Certification in Percona XtraDB Cluster¶
Percona XtraDB Cluster replicates actions executed on one node to all other nodes in the cluster, and makes it fast enough to appear as if it is synchronous (virtually synchronous).
The following types of actions exist:
-
DDL actions are executed using Total Order Isolation (TOI). We can ignore Rolling Schema Upgrades (ROI).
-
DML actions are executed using normal Galera replication protocol.
Note
This manual page assumes the reader is aware of TOI and MySQL replication protocol.
DML (INSERT
, UPDATE
, and DELETE
) operations
effectively change the state of the database,
and all such operations are recorded in XtraDB
by registering a unique object identifier (key)
for each change (an update or a new addition).
- A transaction can change an arbitrary number of different data objects.
Each such object change is recorded in XtraDB
using an
append_key
operation.
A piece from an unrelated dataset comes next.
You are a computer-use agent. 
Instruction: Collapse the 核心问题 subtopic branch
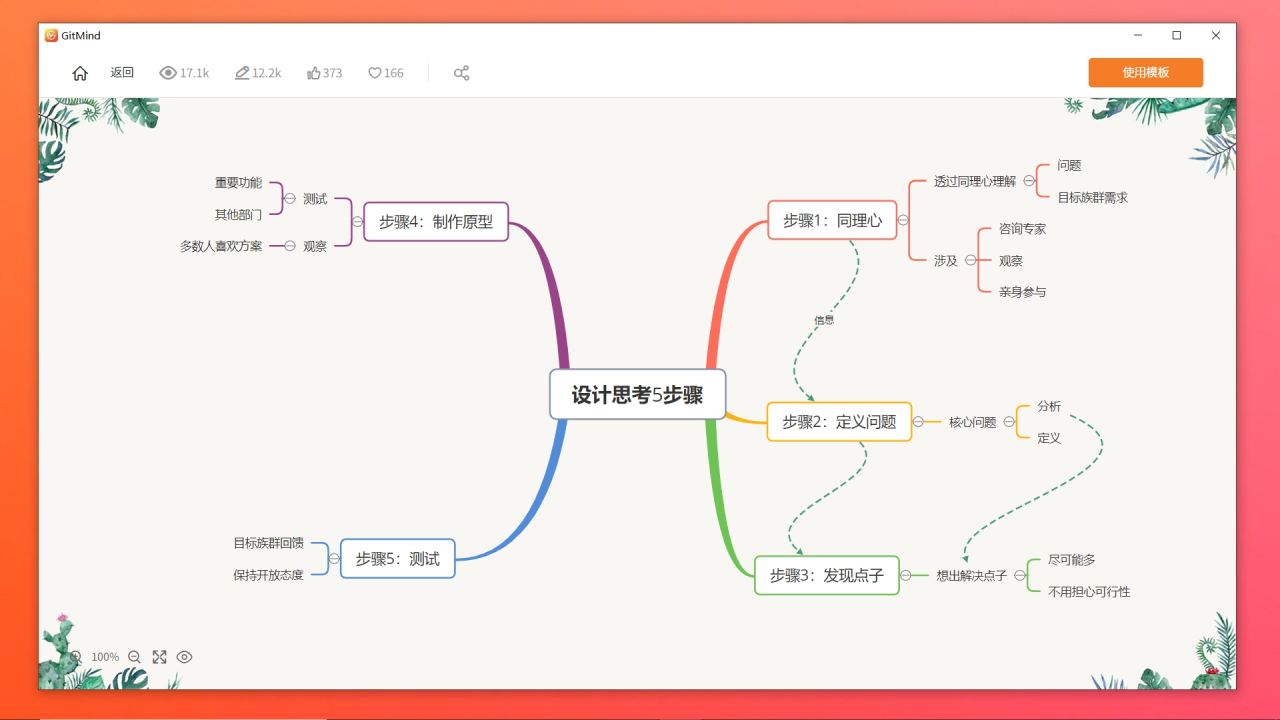click(x=1008, y=422)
Anappend_key
operation registers the key of the data object that has undergone change by the transaction. The key for rows can be represented in three parts asdb_name
,table_name
, andpk_columns_for_table
(ifpk
is absent, a hash of the complete row is calculated).
This ensures that there is quick and short meta information about the rows that this transaction has touched or modified. This information is passed on as part of the write-set for certification to all the nodes in the cluster while the transaction is in the commit phase.
-
For a transaction to commit, it has to pass XtraDB/Galera certification, ensuring that transactions don’t conflict with any other changes posted on the cluster group/channel. Certification will add the keys modified by a given transaction to its own central certification vector (CCV), represented by
cert_index_ng
. If the said key is already part of the vector, then conflict resolution checks are triggered. -
Conflict resolution traces the reference transaction (that last modified this item in the cluster group). If this reference transaction is from some other node, that suggests the same data was modified by the other node, and changes of that node have been certified by the local node that is executing the check. In such cases, the transaction that arrived later fails to certify.
Changes made to database objects are bin-logged. This is similar to how MySQL does it for replication with its Source-Replica ecosystem, except that a packet of changes from a given transaction is created and named as a write-set.
Once the client/user issues a COMMIT
,
Percona XtraDB Cluster will run a commit hook.
Commit hooks ensure the following:
-
Flush the binary logs.
-
Check if the transaction needs replication (not needed for read-only transactions like
SELECT
). -
If a transaction needs replication, then it invokes a pre-commit hook in the Galera ecosystem. During this pre-commit hook, a write-set is written in the group channel by a replicate operation. All nodes (including the one that executed the transaction) subscribe to this group-channel and read the write-set.
-
gcs_recv_thread
is the first to receive the packet, which is then processed through different action handlers. -
Each packet read from the group-channel is assigned an
id
, which is a locally maintained counter by each node in sync with the group. When any new node joins the group/cluster, a seed-id for it is initialized to the current active id from group/cluster.
There is an inherent assumption/protocol enforcement
that all nodes read the packet from a channel in the same order,
and that way even though each packet doesn’t carry id
information,
it is inherently established using the locally maintained id
value.
Common Situation¶
The following example shows what happens in a common situation.
act_id
is incremented and assigned only for totally ordered actions,
and only in primary state (skip messages while in state exchange).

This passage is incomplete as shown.